Try it
Please report how many lines in the records below contain "checkbox". Reply with the number alone.

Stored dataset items
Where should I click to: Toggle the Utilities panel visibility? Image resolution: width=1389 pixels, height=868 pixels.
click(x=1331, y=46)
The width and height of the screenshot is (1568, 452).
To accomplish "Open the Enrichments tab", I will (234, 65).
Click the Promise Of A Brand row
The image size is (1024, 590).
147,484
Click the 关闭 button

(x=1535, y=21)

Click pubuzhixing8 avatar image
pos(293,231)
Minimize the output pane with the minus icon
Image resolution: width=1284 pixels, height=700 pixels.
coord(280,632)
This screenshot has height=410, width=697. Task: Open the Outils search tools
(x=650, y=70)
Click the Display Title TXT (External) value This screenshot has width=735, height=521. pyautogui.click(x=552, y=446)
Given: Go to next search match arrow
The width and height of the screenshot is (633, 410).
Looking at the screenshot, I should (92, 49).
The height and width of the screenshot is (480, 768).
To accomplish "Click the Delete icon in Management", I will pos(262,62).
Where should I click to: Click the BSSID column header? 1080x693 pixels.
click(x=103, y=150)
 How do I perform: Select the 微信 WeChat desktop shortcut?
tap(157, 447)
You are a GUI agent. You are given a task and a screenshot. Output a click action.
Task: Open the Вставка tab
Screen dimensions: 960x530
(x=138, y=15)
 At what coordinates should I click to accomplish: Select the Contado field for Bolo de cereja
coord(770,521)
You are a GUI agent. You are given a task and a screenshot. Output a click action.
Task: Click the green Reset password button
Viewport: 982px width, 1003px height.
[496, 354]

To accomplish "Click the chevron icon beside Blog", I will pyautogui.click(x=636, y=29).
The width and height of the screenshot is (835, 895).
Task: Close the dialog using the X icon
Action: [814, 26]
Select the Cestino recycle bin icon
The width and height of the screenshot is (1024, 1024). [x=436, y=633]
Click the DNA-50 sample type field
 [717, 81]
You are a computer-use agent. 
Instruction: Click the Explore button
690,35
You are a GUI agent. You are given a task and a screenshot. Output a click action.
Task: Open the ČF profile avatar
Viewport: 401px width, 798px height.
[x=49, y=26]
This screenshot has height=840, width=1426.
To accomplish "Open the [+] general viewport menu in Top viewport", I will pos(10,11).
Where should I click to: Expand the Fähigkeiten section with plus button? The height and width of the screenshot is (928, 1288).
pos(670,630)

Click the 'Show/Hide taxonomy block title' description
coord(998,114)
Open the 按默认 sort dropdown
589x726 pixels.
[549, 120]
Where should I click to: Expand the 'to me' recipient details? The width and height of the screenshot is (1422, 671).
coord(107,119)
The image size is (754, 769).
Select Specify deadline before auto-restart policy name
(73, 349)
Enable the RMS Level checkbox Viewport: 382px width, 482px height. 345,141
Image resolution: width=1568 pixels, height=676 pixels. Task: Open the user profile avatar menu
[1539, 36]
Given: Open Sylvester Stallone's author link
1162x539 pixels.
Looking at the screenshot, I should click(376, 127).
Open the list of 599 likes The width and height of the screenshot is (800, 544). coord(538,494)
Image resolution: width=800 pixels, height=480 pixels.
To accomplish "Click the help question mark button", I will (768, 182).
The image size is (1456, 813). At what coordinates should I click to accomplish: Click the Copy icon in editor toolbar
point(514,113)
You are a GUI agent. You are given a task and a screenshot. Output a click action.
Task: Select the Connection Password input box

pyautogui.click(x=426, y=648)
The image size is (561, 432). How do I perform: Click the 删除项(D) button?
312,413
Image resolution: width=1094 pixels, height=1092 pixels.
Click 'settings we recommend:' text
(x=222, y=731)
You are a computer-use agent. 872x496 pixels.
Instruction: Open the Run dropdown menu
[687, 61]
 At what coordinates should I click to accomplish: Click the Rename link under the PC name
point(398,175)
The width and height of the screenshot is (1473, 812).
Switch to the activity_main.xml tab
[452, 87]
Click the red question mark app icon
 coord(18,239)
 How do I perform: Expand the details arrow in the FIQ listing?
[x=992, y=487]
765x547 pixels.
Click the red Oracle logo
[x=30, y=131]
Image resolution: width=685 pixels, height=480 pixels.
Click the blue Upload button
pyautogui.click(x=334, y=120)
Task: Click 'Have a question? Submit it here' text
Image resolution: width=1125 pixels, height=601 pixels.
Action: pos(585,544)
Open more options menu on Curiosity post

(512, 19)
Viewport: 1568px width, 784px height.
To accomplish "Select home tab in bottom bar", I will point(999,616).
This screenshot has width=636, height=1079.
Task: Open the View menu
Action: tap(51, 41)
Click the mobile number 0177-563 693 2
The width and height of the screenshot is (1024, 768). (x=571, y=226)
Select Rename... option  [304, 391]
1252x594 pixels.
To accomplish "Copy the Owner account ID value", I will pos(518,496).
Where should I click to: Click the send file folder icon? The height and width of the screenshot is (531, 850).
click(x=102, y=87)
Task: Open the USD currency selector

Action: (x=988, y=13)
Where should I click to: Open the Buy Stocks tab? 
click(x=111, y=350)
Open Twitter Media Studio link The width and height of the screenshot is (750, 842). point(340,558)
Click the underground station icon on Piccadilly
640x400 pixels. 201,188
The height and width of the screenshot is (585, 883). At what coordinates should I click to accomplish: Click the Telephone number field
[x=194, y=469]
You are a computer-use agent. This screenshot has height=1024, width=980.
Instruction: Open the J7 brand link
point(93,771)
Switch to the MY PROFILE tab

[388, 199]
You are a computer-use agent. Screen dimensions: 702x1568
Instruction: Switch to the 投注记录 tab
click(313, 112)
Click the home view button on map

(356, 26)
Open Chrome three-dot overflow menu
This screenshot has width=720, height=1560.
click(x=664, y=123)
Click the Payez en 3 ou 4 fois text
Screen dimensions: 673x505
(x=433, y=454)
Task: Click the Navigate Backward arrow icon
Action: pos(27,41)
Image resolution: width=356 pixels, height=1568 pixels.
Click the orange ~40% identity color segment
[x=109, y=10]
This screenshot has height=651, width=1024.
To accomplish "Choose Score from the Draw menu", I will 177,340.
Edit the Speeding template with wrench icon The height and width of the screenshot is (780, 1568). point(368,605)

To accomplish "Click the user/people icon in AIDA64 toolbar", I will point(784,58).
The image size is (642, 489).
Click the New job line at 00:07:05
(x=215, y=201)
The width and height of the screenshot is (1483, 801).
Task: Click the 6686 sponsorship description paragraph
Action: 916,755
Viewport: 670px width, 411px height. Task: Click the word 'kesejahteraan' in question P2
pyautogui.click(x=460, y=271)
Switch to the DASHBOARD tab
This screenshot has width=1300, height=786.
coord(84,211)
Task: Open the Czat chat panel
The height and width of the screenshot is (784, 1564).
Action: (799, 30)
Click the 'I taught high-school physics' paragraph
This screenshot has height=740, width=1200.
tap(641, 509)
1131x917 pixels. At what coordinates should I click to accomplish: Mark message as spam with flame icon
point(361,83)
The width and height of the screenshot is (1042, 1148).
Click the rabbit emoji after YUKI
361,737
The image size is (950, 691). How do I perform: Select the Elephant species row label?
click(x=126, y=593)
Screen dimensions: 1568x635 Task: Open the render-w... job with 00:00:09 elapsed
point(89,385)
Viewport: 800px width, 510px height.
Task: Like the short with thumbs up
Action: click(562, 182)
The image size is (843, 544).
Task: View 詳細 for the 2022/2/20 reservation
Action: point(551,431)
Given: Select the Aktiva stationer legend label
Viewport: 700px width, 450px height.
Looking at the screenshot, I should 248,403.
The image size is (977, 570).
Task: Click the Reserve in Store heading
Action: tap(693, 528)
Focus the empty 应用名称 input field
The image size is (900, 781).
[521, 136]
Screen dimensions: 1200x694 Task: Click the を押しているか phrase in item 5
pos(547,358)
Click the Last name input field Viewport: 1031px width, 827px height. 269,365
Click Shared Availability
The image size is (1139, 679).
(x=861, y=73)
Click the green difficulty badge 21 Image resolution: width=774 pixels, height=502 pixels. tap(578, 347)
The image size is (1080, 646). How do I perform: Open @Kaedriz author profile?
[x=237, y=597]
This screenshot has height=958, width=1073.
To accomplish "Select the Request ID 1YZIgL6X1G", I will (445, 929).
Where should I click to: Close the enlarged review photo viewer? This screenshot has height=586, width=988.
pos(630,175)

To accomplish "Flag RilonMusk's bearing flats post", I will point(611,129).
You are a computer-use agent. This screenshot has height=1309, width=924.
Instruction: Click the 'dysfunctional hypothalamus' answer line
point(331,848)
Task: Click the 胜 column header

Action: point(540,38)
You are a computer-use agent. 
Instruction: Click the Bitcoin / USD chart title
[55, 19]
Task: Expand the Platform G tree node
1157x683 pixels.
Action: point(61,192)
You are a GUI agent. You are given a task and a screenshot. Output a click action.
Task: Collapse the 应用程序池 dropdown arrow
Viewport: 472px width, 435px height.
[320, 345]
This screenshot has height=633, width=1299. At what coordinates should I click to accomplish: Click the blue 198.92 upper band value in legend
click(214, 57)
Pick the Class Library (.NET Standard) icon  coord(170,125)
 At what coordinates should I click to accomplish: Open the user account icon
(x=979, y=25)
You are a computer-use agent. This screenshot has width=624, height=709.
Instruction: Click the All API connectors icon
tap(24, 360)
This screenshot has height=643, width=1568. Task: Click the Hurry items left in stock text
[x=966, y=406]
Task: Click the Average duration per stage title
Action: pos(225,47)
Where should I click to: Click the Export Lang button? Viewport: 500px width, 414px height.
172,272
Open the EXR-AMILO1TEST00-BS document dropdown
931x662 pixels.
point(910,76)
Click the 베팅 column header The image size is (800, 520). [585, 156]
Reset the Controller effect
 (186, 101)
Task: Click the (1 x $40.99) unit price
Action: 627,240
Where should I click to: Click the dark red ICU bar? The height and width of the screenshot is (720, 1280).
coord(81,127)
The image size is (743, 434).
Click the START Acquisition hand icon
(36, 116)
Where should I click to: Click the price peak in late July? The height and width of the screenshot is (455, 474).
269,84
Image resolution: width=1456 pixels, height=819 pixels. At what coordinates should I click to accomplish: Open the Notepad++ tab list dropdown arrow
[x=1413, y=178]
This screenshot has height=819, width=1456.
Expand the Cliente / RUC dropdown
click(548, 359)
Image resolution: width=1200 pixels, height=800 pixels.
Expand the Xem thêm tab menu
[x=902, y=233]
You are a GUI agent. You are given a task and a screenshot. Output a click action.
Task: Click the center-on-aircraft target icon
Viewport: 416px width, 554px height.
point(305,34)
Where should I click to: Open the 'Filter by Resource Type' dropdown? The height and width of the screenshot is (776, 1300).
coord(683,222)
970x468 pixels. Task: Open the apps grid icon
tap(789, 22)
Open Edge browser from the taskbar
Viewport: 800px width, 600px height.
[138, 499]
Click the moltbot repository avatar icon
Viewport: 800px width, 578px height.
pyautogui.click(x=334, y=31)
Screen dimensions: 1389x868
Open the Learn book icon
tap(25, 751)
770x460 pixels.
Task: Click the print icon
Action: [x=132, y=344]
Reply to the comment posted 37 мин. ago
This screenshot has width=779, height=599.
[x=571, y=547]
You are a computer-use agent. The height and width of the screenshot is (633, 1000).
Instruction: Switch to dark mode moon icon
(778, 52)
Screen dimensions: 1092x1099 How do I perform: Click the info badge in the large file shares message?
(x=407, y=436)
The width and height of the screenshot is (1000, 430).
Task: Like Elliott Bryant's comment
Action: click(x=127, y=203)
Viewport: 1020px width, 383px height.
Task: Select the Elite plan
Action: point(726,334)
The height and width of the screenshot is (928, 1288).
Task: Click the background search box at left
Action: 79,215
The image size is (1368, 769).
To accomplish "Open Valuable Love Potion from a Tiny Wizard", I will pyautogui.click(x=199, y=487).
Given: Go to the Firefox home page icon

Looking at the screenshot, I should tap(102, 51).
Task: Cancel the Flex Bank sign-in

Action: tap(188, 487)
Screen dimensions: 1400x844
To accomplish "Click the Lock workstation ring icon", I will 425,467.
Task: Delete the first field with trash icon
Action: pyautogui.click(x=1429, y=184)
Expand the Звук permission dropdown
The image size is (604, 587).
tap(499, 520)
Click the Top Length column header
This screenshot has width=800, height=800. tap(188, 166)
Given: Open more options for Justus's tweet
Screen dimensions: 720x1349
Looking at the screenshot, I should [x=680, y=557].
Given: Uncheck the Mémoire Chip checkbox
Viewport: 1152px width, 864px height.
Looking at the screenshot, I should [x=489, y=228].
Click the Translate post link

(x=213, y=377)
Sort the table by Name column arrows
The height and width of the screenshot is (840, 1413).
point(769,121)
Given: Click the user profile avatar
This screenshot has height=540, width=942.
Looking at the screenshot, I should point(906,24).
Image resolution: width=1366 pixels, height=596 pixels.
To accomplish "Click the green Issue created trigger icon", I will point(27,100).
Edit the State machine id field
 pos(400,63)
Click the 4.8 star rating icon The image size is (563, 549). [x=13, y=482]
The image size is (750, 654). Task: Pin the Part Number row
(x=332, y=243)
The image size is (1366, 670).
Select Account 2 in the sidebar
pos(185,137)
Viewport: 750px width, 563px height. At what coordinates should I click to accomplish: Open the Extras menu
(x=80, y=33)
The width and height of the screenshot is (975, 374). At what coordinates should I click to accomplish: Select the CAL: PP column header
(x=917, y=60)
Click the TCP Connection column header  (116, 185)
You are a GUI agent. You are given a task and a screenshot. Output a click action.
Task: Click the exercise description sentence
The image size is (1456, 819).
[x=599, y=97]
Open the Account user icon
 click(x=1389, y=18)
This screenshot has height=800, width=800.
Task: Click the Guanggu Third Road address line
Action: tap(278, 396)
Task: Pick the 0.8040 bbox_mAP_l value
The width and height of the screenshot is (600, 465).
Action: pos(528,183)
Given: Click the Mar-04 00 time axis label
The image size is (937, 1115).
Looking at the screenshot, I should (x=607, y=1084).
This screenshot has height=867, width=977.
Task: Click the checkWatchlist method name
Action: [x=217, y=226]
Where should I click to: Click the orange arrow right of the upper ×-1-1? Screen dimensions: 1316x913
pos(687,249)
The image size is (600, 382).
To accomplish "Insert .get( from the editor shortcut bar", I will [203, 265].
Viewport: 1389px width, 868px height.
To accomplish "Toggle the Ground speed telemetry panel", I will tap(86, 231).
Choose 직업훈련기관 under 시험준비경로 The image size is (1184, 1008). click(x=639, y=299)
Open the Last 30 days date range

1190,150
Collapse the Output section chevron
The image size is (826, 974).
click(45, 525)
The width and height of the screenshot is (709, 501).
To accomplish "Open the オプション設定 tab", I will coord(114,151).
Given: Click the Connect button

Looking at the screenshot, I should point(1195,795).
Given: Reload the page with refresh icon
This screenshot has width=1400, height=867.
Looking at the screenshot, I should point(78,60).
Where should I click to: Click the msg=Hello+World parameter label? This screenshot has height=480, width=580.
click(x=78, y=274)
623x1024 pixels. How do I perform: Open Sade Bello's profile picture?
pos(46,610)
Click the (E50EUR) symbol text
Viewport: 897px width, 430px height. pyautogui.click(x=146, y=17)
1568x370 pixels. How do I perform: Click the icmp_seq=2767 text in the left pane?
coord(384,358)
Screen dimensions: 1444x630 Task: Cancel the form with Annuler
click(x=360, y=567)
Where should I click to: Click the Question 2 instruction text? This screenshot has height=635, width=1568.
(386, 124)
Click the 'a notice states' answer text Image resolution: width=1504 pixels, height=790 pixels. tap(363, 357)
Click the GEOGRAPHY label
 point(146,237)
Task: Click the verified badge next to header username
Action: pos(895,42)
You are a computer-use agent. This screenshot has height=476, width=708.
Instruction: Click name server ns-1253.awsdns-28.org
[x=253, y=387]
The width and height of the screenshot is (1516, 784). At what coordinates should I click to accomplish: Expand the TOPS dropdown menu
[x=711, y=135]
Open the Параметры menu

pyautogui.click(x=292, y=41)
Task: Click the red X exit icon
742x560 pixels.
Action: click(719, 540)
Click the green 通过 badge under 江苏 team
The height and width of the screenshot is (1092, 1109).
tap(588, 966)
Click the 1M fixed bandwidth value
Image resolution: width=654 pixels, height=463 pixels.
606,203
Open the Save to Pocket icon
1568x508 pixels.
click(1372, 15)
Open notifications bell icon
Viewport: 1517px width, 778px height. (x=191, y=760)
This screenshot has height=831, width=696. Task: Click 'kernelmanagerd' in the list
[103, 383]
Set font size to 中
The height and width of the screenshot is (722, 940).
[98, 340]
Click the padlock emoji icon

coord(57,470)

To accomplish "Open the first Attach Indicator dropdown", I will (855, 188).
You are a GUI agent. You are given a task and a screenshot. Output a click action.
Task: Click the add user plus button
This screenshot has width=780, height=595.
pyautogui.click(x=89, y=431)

Task result
2